- **Extracted data**
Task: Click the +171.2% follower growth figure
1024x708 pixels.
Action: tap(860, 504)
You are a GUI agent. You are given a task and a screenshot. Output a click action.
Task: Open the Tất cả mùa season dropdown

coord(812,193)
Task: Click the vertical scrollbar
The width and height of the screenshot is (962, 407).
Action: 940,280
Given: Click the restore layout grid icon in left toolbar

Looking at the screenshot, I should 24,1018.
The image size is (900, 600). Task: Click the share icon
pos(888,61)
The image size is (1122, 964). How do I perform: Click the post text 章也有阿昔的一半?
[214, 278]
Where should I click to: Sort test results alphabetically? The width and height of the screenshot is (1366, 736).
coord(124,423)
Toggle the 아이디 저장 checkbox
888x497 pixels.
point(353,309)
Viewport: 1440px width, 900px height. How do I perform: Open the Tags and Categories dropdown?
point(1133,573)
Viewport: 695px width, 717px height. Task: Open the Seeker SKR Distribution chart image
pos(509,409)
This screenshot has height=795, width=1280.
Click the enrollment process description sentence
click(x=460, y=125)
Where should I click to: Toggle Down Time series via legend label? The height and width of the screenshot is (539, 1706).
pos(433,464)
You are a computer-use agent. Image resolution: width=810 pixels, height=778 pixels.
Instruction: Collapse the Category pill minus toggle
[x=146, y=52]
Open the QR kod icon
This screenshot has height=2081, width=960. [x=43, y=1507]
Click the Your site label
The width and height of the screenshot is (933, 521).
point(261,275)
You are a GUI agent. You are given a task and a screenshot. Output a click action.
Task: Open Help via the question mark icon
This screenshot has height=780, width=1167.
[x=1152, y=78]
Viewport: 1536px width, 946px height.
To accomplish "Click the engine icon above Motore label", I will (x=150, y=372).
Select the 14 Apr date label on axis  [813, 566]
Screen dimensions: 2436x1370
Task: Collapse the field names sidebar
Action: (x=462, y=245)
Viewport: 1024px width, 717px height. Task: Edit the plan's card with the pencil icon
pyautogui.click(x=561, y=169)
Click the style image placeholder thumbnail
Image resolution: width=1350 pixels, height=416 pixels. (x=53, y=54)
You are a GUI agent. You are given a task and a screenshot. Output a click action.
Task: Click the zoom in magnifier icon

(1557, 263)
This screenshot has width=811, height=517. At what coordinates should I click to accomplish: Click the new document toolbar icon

- **Exercise brief**
Render the records above as a Markdown table with the columns Row and Line. Give each nonblank line its own numbered row and omit the blank lines.

- **Written response**
| Row | Line |
|---|---|
| 1 | Task: Click the +171.2% follower growth figure |
| 2 | 1024x708 pixels. |
| 3 | Action: tap(860, 504) |
| 4 | You are a GUI agent. You are given a task and a screenshot. Output a click action. |
| 5 | Task: Open the Tất cả mùa season dropdown |
| 6 | coord(812,193) |
| 7 | Task: Click the vertical scrollbar |
| 8 | The width and height of the screenshot is (962, 407). |
| 9 | Action: 940,280 |
| 10 | Given: Click the restore layout grid icon in left toolbar |
| 11 | Looking at the screenshot, I should 24,1018. |
| 12 | The image size is (900, 600). Task: Click the share icon |
| 13 | pos(888,61) |
| 14 | The image size is (1122, 964). How do I perform: Click the post text 章也有阿昔的一半? |
| 15 | [214, 278] |
| 16 | Where should I click to: Sort test results alphabetically? The width and height of the screenshot is (1366, 736). |
| 17 | coord(124,423) |
| 18 | Toggle the 아이디 저장 checkbox |
| 19 | 888x497 pixels. |
| 20 | point(353,309) |
| 21 | Viewport: 1440px width, 900px height. How do I perform: Open the Tags and Categories dropdown? |
| 22 | point(1133,573) |
| 23 | Viewport: 695px width, 717px height. Task: Open the Seeker SKR Distribution chart image |
| 24 | pos(509,409) |
| 25 | This screenshot has height=795, width=1280. |
| 26 | Click the enrollment process description sentence |
| 27 | click(x=460, y=125) |
| 28 | Where should I click to: Toggle Down Time series via legend label? The height and width of the screenshot is (539, 1706). |
| 29 | pos(433,464) |
| 30 | You are a computer-use agent. Image resolution: width=810 pixels, height=778 pixels. |
| 31 | Instruction: Collapse the Category pill minus toggle |
| 32 | [x=146, y=52] |
| 33 | Open the QR kod icon |
| 34 | This screenshot has height=2081, width=960. [x=43, y=1507] |
| 35 | Click the Your site label |
| 36 | The width and height of the screenshot is (933, 521). |
| 37 | point(261,275) |
| 38 | You are a GUI agent. You are given a task and a screenshot. Output a click action. |
| 39 | Task: Open Help via the question mark icon |
| 40 | This screenshot has height=780, width=1167. |
| 41 | [x=1152, y=78] |
| 42 | Viewport: 1536px width, 946px height. |
| 43 | To accomplish "Click the engine icon above Motore label", I will (x=150, y=372). |
| 44 | Select the 14 Apr date label on axis  [813, 566] |
| 45 | Screen dimensions: 2436x1370 |
| 46 | Task: Collapse the field names sidebar |
| 47 | Action: (x=462, y=245) |
| 48 | Viewport: 1024px width, 717px height. Task: Edit the plan's card with the pencil icon |
| 49 | pyautogui.click(x=561, y=169) |
| 50 | Click the style image placeholder thumbnail |
| 51 | Image resolution: width=1350 pixels, height=416 pixels. (x=53, y=54) |
| 52 | You are a GUI agent. You are given a task and a screenshot. Output a click action. |
| 53 | Task: Click the zoom in magnifier icon |
| 54 | (1557, 263) |
| 55 | This screenshot has width=811, height=517. At what coordinates should I click to accomplish: Click the new document toolbar icon |